Thanks to all for some great responses to my original question. Thanks in particular to Messrs. McCormick-Goodhart and Segal. Your comments have both enlightened and confused me, and I appreciate both states. Makes me think.

Watching LAB values while working on skin tones in RGB mode is a new idea for me, and after a little practice I find it very intuitive. I've seen Mr. Rodney's argument against using CMYK and in favor of using RGB percentages in other forum threads, but I must admit I've never been able to adopt that mentality. The fact that LAB values stay consistent regardless of the RGB and CMYK working space seems a big advantage.

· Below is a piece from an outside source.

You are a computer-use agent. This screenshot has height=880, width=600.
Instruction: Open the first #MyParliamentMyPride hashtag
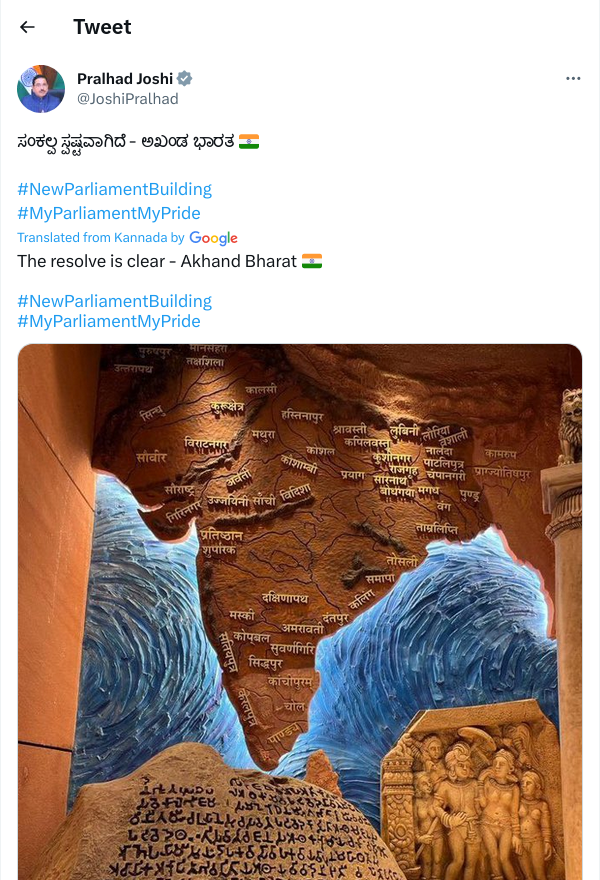[x=109, y=213]
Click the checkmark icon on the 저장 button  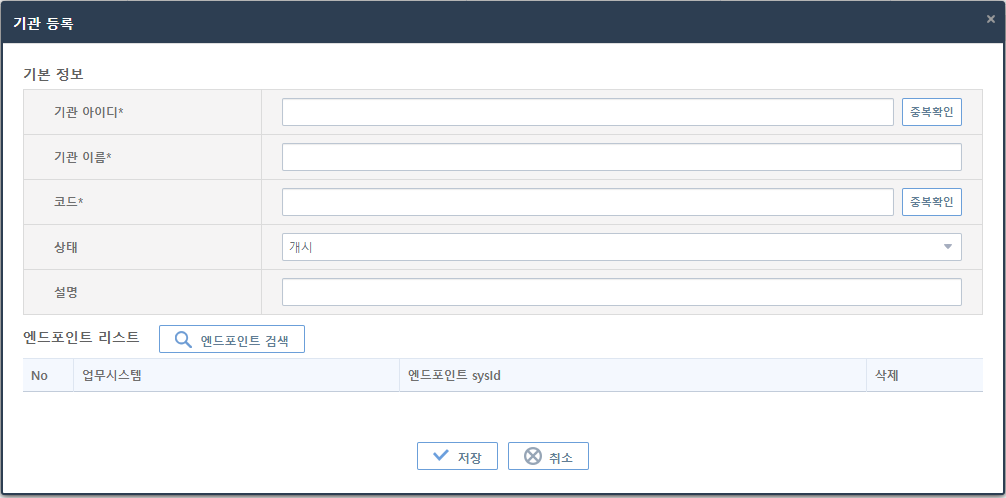pyautogui.click(x=440, y=456)
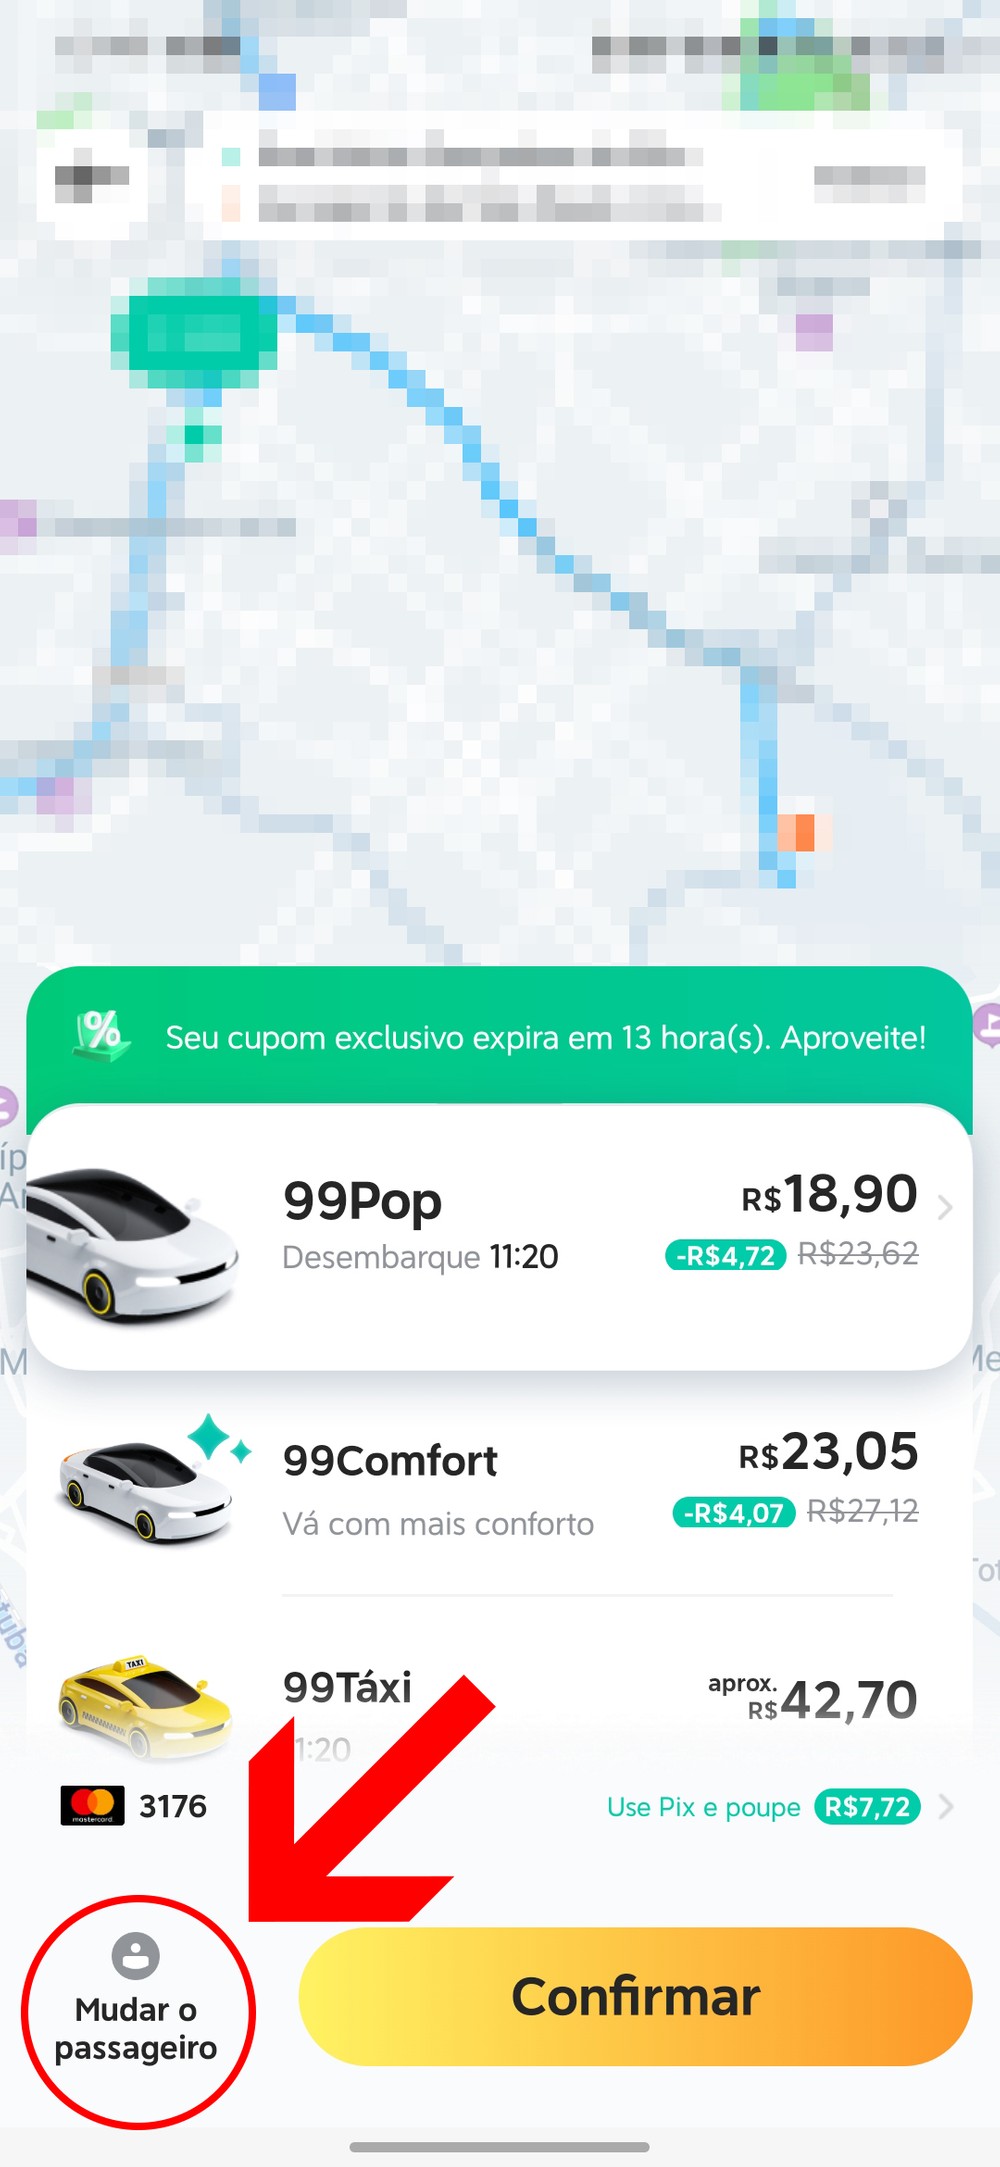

In hopes of "cutting to the chase", I'd like to ask what methods you actually use to increase saturation. As I mentioned before, I've learned several different methods, and continue to play with them. My experience has been that my preference is often image dependent. I'll prefer one method on a particular image, but then a different method on the next image. That's why I've been revisiting the saturation issue, trying to understand why that is. Trying to underestand how and why the methods vary depending on the hue, saturation, and brightness of the starting values.

Here are my methods, all in Photoshop. Would appreciate comments, critiques, alternatives.

METHOD 0: I use a saturation mask on all the methods below. I've learned several ways to generate saturation masks, and they vary widely. I use the old HBS/HSL filter to make my masks. Also, with each method I turn on soft proofing and gamut warning. Then I increase the saturation until the first gamut warning appears. Then I decrease from there to my personal taste. For my soft proof, I set the printer/paper combination I am most likely to use. Saturation adjustments are always the last step in my workflow. I don't do saturation (or vibrance) adjustments in the raw converter, because I can't use sat masks there, and until CS6 I could not soft proof there.

METHOD 1: The plain old Hue/Sat adjustment layer. Mostly discounted by "experts", but I still use it as a reference check.

METHOD 2: A Channel Mixer adjustment layer, with fairly strong boosts in each channel, then reduced with opacity. Example, I set the red channel to 190, green and blue to -45, and so on.

METHOD 3: The basic Margulis LAB method. I make a dupe of the document, flatten, convert to LAB, apply the "flat" or "linear inward shift" Curves adjustment (with sat mask and soft proof in place). Then flatten that and copy it back to the original as a new layer. I understand that when the LAB image is copied back to the original RGB image it goes through a profile conversion which further modifies color values. Usually, I will put a copy of the original RGB image in Hue blending mode on top of the LAB layer to counteract the Hue shift that occurs in LAB.

METHOD 4: Perform a separation of Luminosity from Color, creating two layers, one in Luminosity mode, one in Color Mode. Then apply (clip) an S-Curve adjustment to the color layer. This is a unique method I learned from a German that goes by the name of "JoansW" and "DerW" in the ModelMahem and RetouchPro forums. I have not seen it discussed much by others.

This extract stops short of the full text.